Format the lines below as a JSON list of strings, one string per line, skipping blank lines. Leave the pictures out of the answer.
begin Input rows
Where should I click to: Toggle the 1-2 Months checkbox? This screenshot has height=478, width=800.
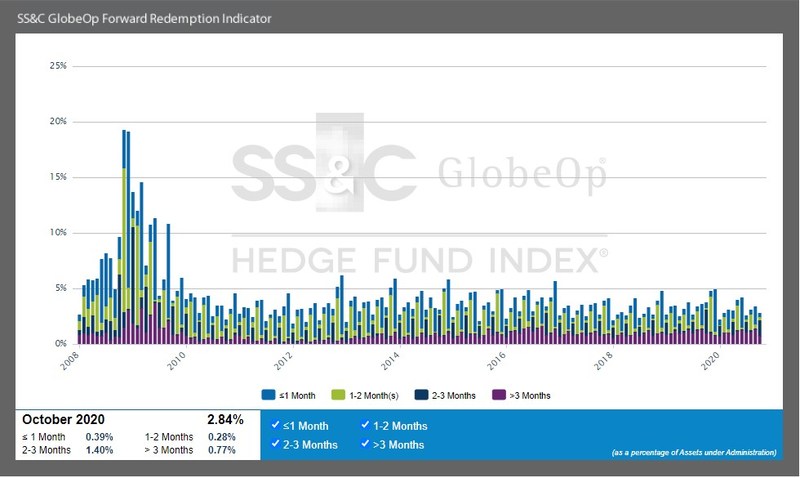point(365,425)
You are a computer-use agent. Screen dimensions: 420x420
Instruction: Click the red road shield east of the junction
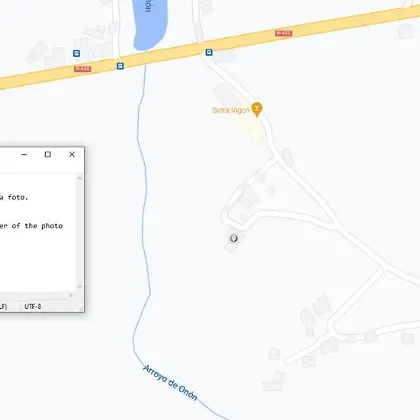tap(284, 33)
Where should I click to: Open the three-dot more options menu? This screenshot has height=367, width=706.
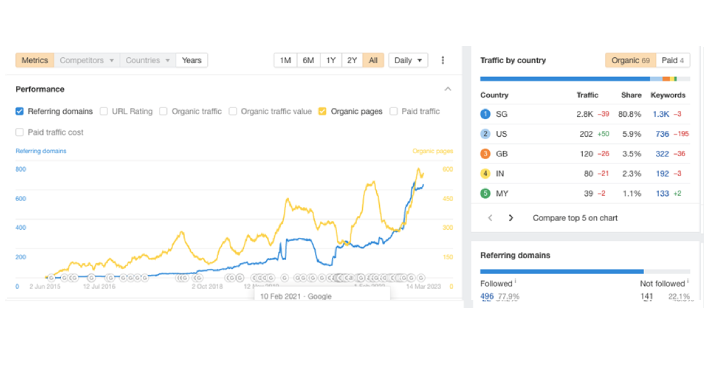coord(443,60)
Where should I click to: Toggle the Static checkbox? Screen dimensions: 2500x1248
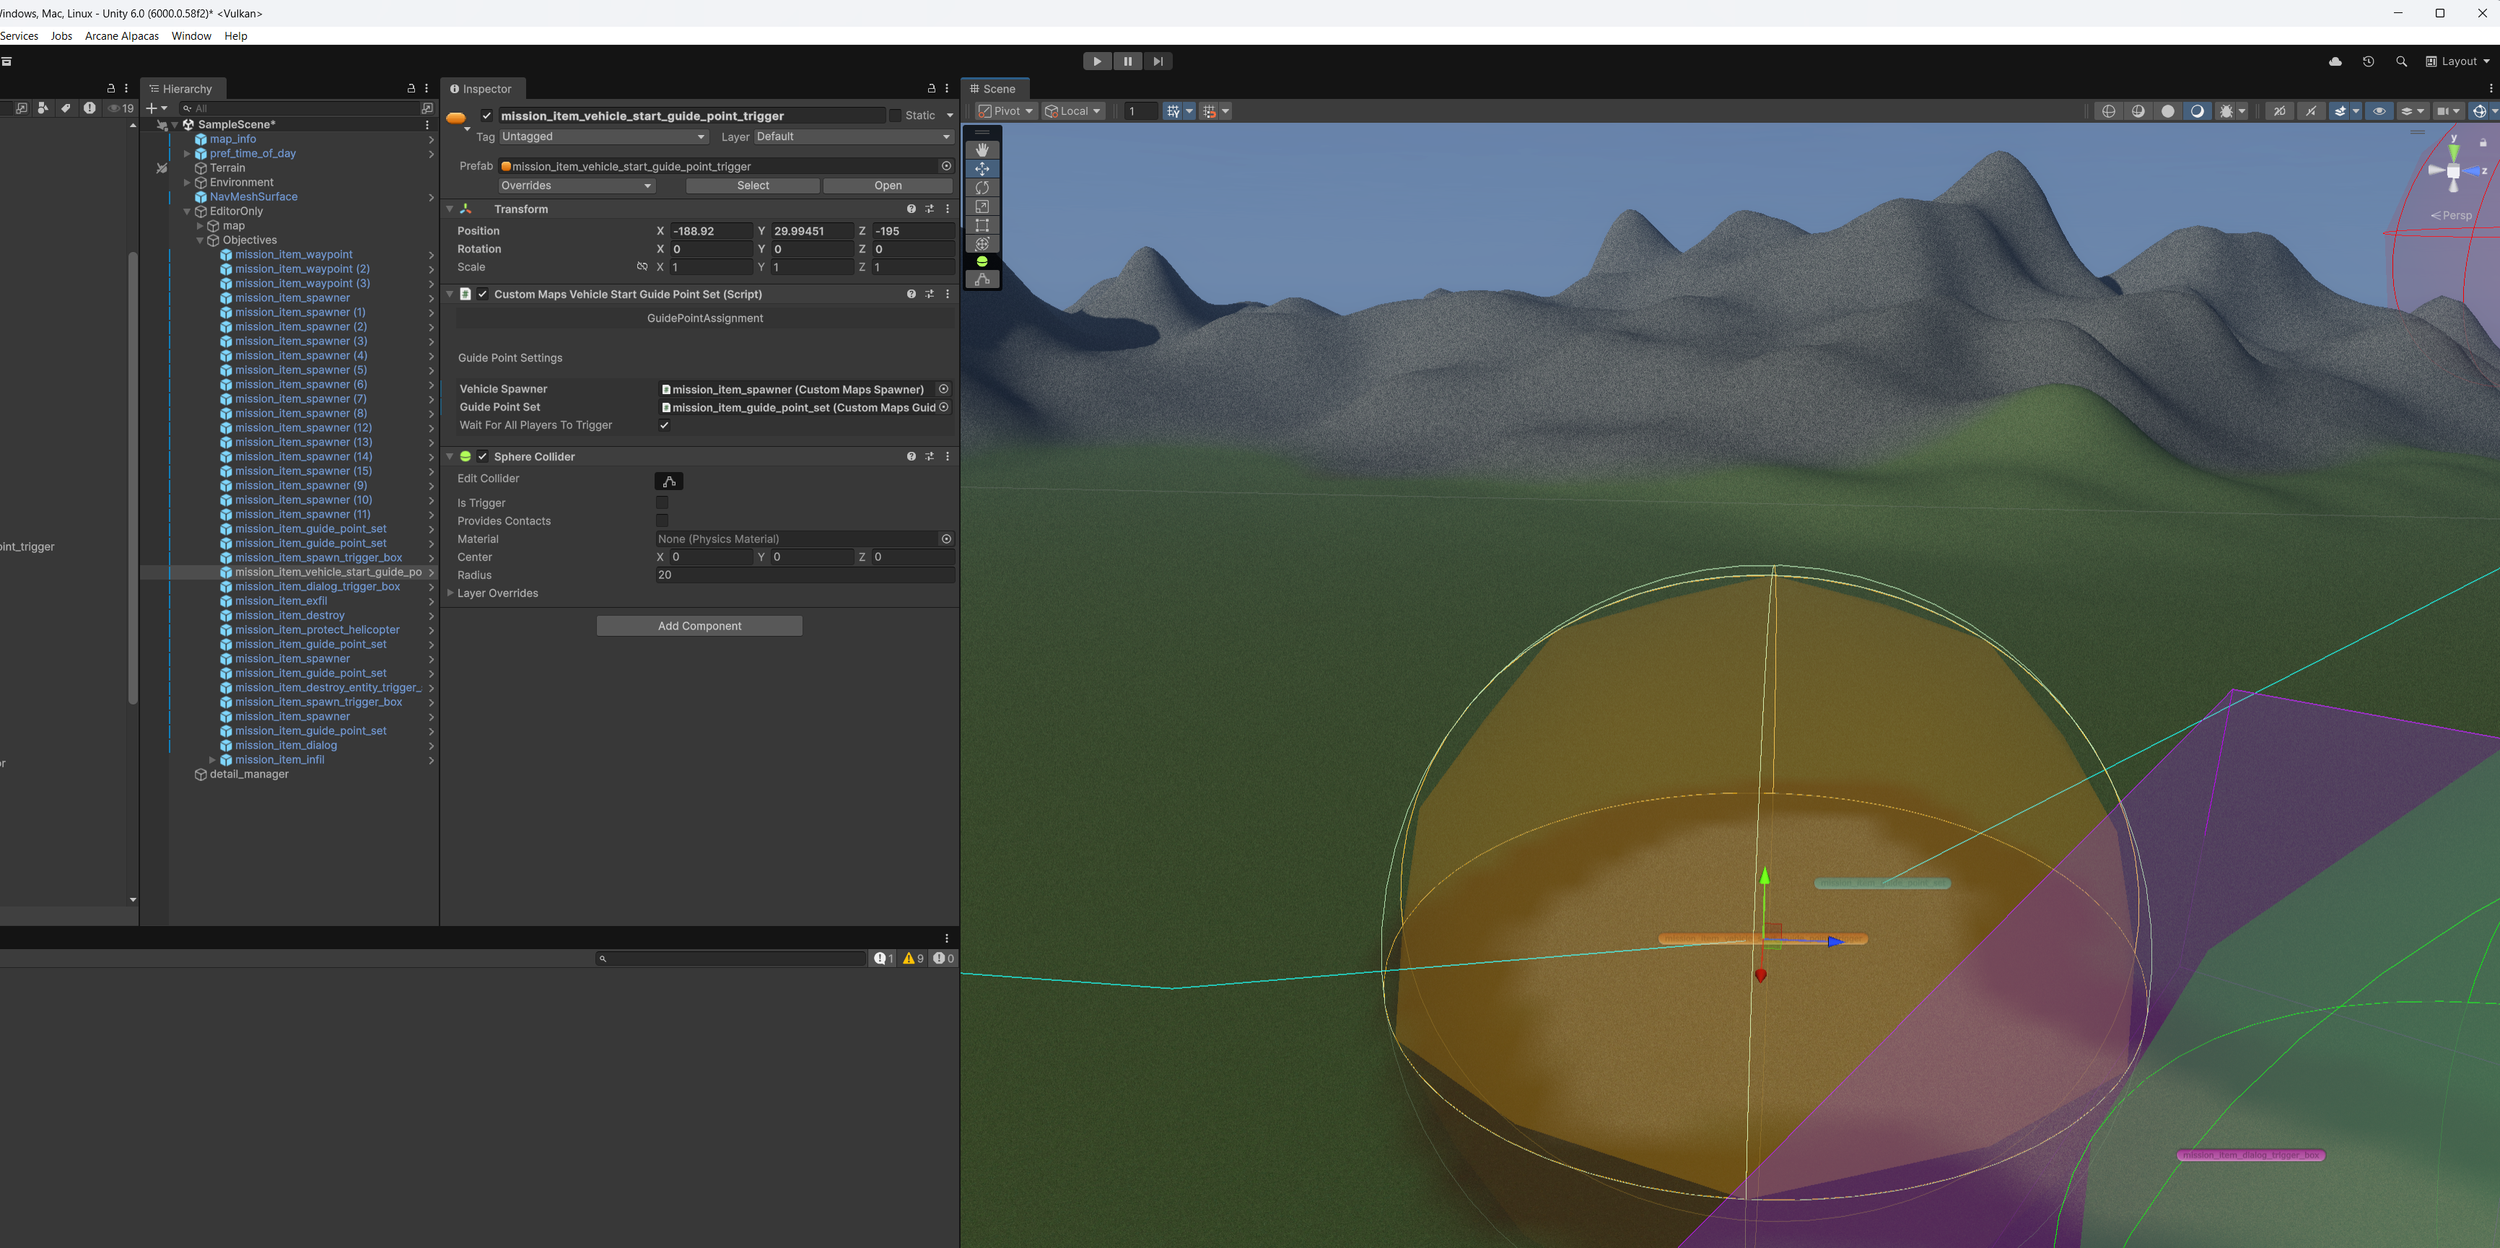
end Input rows
| Written answer |
[
  "Where should I click to: Toggle the 1-2 Months checkbox? This screenshot has height=478, width=800.",
  "point(365,425)",
  "You are a computer-use agent. Screen dimensions: 420x420",
  "Instruction: Click the red road shield east of the junction",
  "tap(284, 33)",
  "Where should I click to: Open the three-dot more options menu? This screenshot has height=367, width=706.",
  "coord(443,60)",
  "Where should I click to: Toggle the Static checkbox? Screen dimensions: 2500x1248"
]